The Ansible role creates the service and data directories, templates the Compose file, pulls the image, and waits for the health check to pass on port 5006.
First-run setup
Actual Budget doesn’t require any configuration before starting the container - the server boots and presents a setup screen in the browser. On first access, you create a local budget file (or sync one from another device). No database migration step, no environment variable for an initial password. The simplicity is the point.
Traefik integration
Traffic routes through Traefik using the same wildcard TLS certificate as every other service. The dynamic config:
http:
routers:
actual-budget:
rule: 'Host(`budget.example.net`)'
service: actual-budget
entryPoints:
- websecure
tls:
certResolver: cloudflare
middlewares:
- security-headers
services:
actual-budget:
loadBalancer:
servers:
- url: 'http://10.0.x.x:5006'
This is generated by the Traefik Ansible role from the services state file, same as Gitea, Plane, and the rest.
One issue came up with the Homepage dashboard: the security-headers middleware was sending a Content-Security-Policy that blocked iframe embedding. The fix was moving the CSP value into Traefik’s contentSecurityPolicy middleware option instead of a raw custom response header. I wrote that up in detail in Fixing iframe embedding in self-hosted dashboards since the same fix applies to any service embedded in Homepage.
Cleanup
After verifying Actual Budget was working:
- Stopped and removed the Firefly III containers
- Deleted the Firefly III volumes (nothing in them worth keeping)
- Removed the Ansible role and playbook
- Removed the Traefik router entry
- Replaced the Firefly III Uptime Kuma monitor with one for Actual Budget
- Removed it from the services state file, inventory, and DNS
What I verified
- HTTP health check passes on port 5006 (Ansible task, not a manual check)

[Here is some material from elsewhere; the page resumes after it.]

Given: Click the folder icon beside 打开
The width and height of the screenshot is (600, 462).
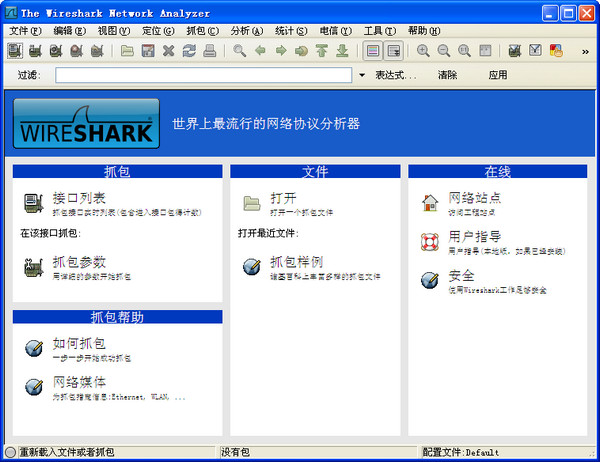Looking at the screenshot, I should coord(251,203).
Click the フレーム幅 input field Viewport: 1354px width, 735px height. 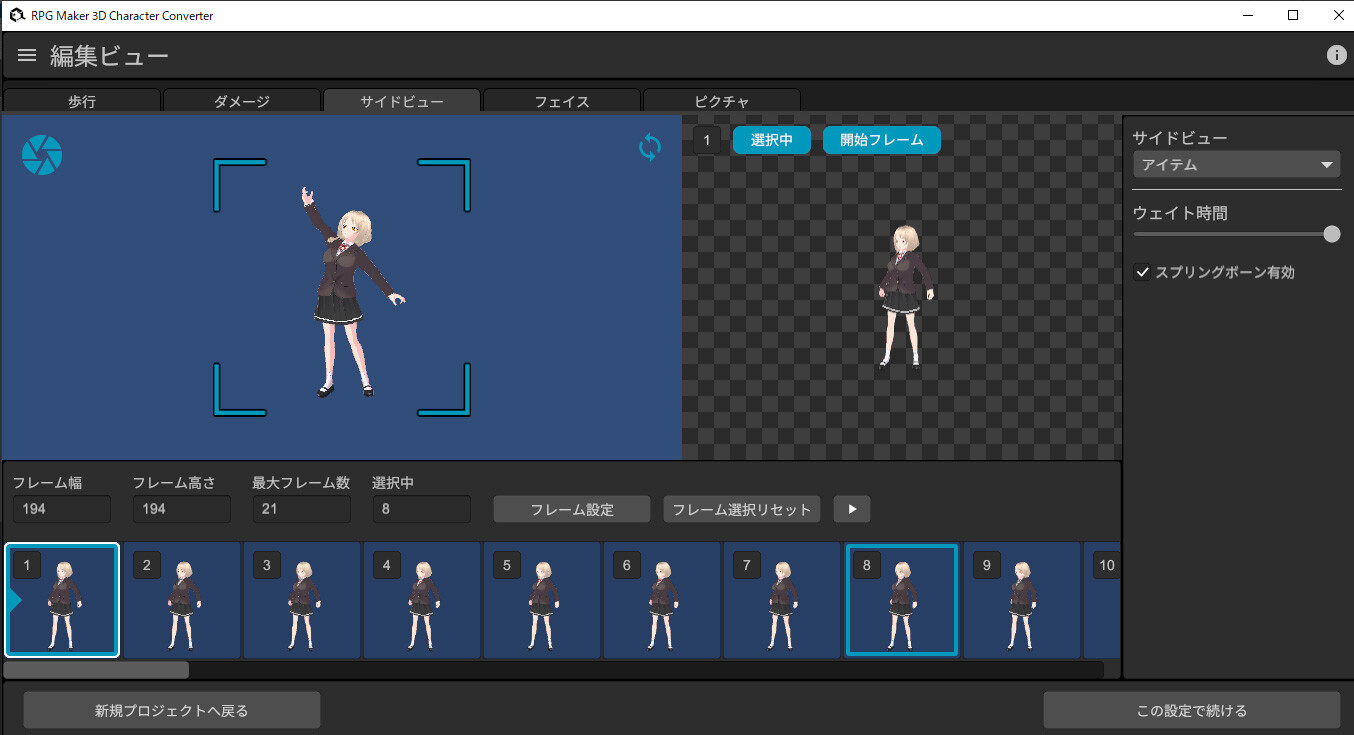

https://budget.example.netloads over HTTPS with a valid cert- Actual Budget first-run screen appears; budget file created and usable
- Homepage dashboard shows the embedded iframe correctly after the CSP fix
- Uptime Kuma monitor shows green
- Proxmox Backup Server backup job covers the
/opt/actual-budget/datavolume
Lessons learned
- A tool you never open isn’t a tool. Firefly III is genuinely capable software - it just wasn’t the right fit.
- Simple stacks are easier to reason about. One container, one volume, no separate database to back up.
- Starting fresh beats a messy migration. Since I had no Firefly III data, there was nothing to carry over - and that made the switch trivial.
- The CSP iframe issue is easy to miss when setting up a new service behind Traefik. Worth knowing before you wire up Homepage.
Actual Budget has been running for a few months now and I’ve actually been using it. That’s the metric that mattered.